Instructions for the task: Draw out every line with the word "Select" from the listing below.

--- START ---

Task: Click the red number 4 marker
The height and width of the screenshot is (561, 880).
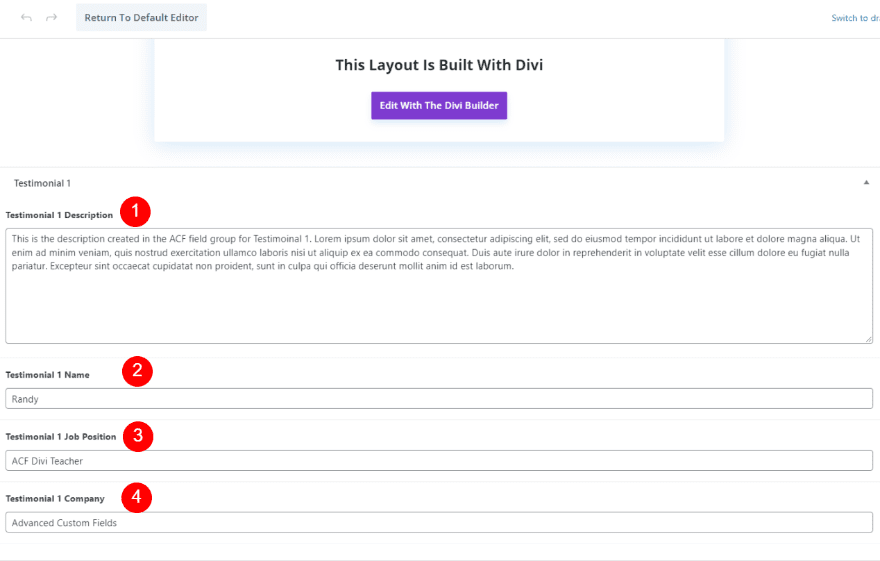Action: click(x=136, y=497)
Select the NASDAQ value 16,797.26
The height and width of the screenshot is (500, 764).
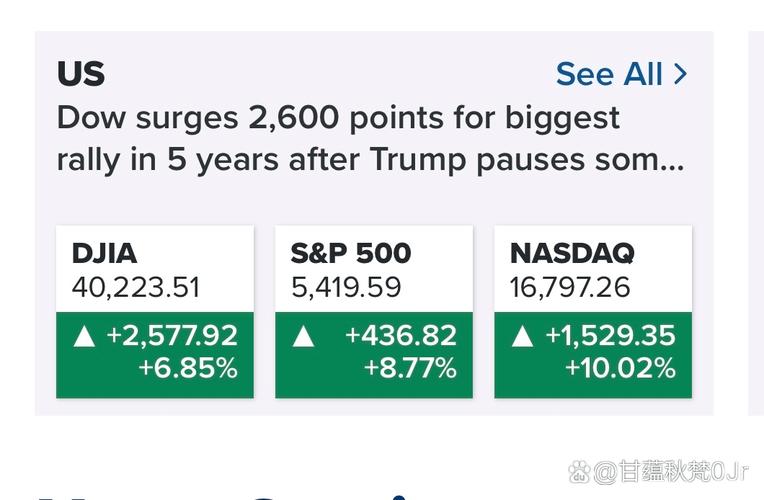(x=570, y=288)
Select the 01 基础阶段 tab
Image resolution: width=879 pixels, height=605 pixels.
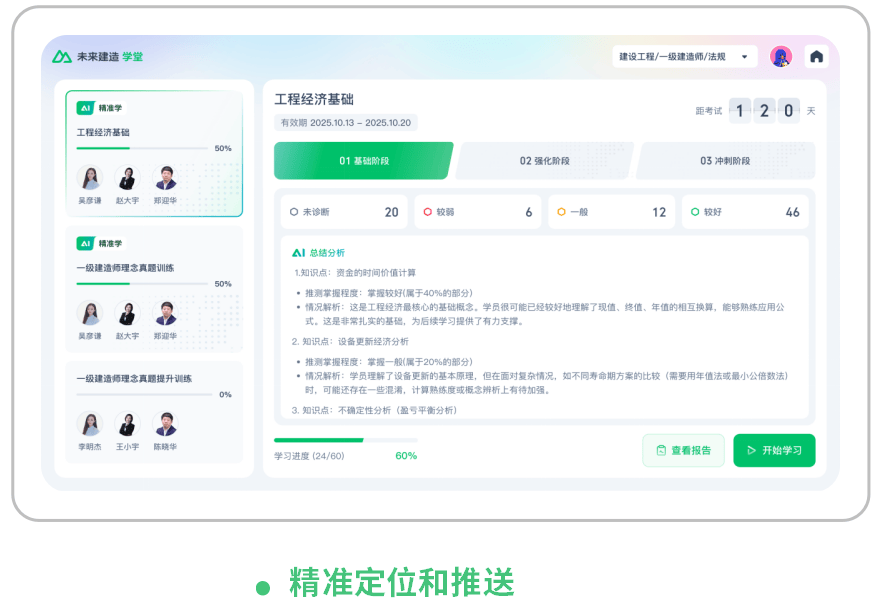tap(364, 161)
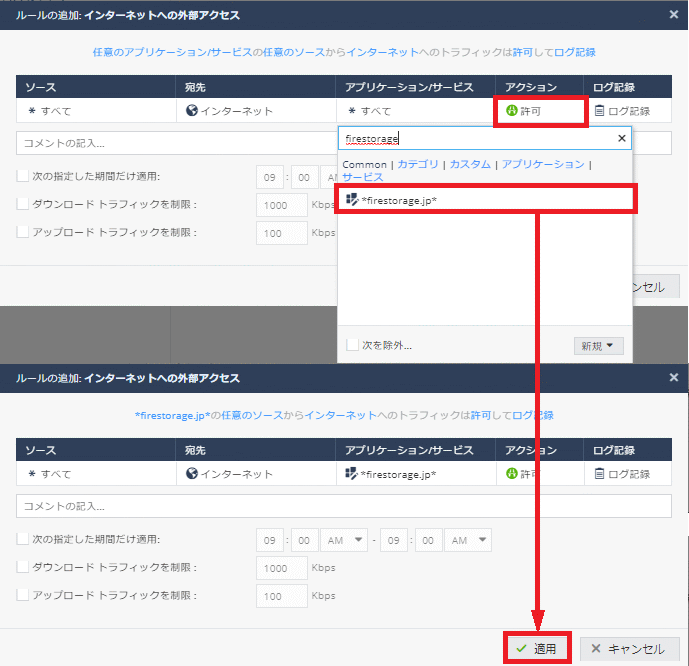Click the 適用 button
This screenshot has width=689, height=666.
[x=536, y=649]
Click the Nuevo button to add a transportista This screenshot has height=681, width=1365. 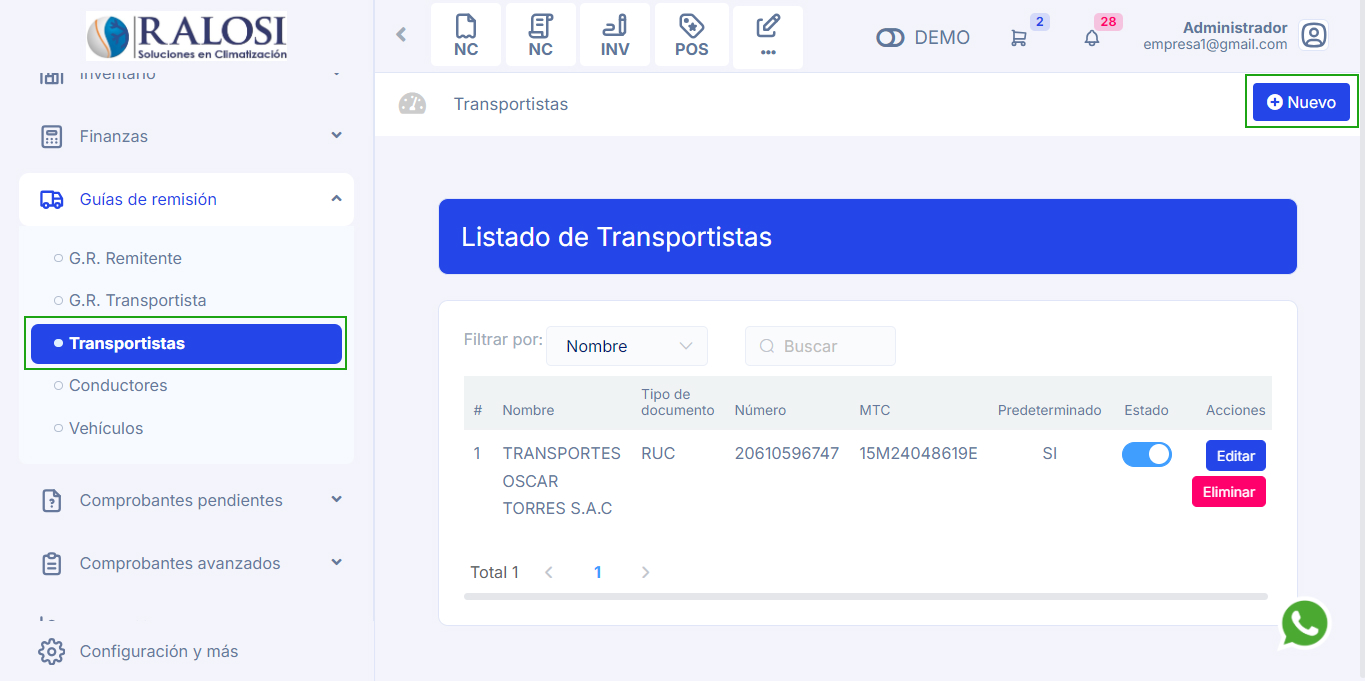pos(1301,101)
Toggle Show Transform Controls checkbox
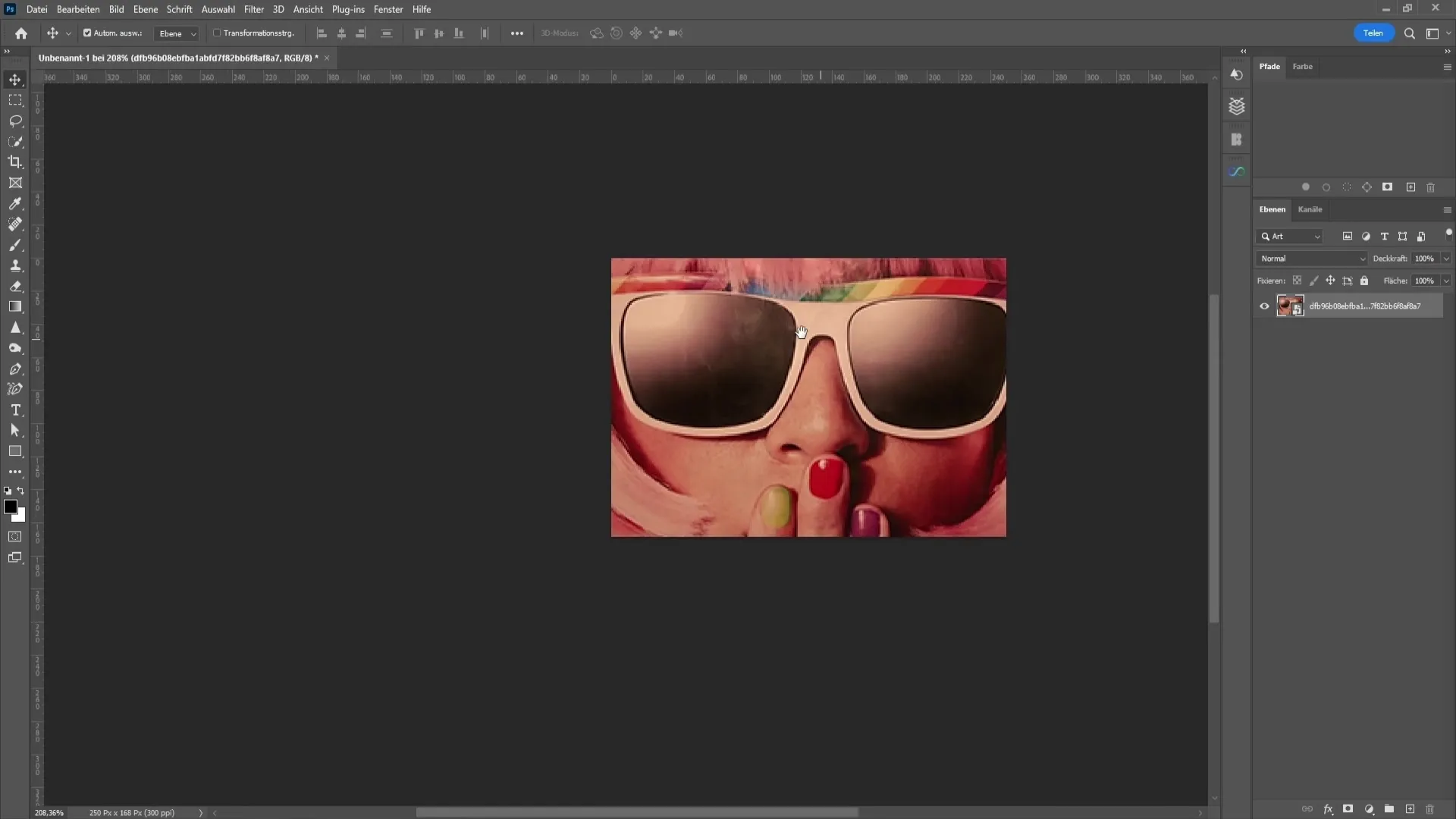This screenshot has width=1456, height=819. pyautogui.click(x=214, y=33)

--- END ---

Exercise response:
Select the NASDAQ value 16,797.26
Select the 01 基础阶段 tab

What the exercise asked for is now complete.